Two of the proposals would have the island nation require women seeking abortions to wait six days in a reflection period before having one.
Abortion was illegal in Taiwan until 1985 and is now commonplace and the nation legalized the dangerous RU 486 abortion drug in December 2000.
Chinese Nationalist Party (KMT) legislator Yang Li-huan is pro-life and one of the sponsors of the waiting period. Democratic Progressive Party (DPP) lawmaker Lin Tai-hua is a sponsor of another similarly worded waiting period amendment.
The amendment also proposes that women considering an abortion meet with a trained counselor who would encourage them to look to alternatives such as keeping the baby or an adoption.

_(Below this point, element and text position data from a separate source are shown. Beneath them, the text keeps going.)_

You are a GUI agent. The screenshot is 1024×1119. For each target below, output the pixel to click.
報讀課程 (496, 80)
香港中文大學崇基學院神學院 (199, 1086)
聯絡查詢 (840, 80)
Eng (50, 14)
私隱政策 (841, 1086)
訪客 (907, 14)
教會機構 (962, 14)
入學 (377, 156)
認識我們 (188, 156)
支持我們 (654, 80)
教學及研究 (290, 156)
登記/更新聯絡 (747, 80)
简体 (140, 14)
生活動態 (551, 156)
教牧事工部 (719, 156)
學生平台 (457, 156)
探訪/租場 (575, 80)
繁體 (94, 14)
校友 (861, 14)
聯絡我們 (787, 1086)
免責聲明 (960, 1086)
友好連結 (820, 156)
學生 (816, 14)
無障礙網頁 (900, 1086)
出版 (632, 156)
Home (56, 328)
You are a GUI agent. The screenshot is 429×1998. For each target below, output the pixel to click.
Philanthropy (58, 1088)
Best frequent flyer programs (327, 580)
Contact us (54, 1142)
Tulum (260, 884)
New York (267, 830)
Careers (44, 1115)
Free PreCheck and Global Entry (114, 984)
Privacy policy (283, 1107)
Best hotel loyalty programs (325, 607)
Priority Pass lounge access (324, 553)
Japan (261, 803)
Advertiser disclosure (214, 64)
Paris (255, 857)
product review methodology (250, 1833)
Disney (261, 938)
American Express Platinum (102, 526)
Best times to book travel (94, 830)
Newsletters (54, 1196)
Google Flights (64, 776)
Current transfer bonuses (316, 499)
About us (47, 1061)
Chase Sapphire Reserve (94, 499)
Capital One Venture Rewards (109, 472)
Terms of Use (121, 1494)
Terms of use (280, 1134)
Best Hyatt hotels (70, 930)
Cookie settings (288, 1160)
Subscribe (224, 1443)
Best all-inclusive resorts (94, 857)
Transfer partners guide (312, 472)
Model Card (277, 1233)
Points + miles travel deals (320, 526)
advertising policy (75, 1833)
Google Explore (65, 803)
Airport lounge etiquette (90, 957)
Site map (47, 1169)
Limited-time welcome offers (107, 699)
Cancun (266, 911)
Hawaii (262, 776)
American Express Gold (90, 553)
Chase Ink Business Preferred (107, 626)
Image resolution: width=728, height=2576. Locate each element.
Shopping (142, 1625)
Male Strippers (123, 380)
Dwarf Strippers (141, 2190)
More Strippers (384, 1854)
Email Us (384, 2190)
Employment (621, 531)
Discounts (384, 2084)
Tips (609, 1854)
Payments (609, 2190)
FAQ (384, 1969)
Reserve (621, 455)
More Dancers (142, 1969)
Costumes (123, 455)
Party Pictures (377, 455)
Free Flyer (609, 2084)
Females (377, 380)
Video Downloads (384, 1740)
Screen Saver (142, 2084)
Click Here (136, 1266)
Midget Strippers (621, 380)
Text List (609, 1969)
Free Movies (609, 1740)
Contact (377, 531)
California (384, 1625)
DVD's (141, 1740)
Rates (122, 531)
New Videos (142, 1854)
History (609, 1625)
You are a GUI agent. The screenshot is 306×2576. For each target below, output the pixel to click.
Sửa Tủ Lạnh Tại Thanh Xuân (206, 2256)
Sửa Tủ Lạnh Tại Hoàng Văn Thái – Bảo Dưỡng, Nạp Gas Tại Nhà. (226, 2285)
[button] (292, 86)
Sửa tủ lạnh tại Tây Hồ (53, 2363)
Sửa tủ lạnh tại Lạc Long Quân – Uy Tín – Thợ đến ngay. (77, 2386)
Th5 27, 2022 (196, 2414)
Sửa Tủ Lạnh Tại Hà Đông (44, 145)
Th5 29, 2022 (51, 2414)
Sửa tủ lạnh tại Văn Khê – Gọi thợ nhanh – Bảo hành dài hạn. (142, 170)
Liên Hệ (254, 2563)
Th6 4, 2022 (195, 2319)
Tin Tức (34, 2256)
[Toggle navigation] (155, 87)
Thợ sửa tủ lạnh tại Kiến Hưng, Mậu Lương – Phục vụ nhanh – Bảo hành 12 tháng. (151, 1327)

Yang was the only amendment sponsor to attend the Thursday meeting of the Health, Environment and Social Welfare Committee, according to a Taipei Times report.
"We agree on the importance of the sanctity of life," Yang said. "But my amendment focuses more on teaching young people early on the importance of maintaining their chastity, for both men and women."
Meanwhile, DPP legislator Huang Sue-ying has filed a third amendment creating a fund to pay for abortions for poor women.
Huang told the newspaper the waiting period proposals "disrespect" women.
"If religious groups want to spread their values, they should proselytize, not force the rest of us to go along with their morals by pushing through legislation," she said.
According to the U.S. National Institutes of Health, 46% of the women in the Asian country have had an abortion with 54.8% having had one abortion, 29.7% two, and 15.5% having had three or more.
The abortion ratio in Taiwan was 379 induced abortions per 1,000 live births and 255 per 1,000 pregnancies. The abortion ratio was highest for women younger than 20 years of age and for aboriginal women.
Illiterate women had the lowest abortion ratio, while women who had completed senior high school had a greater tendency to have induced abortions. Women who worked outside the home were much more likely to have an abortion than those who did not, according to an NIH study.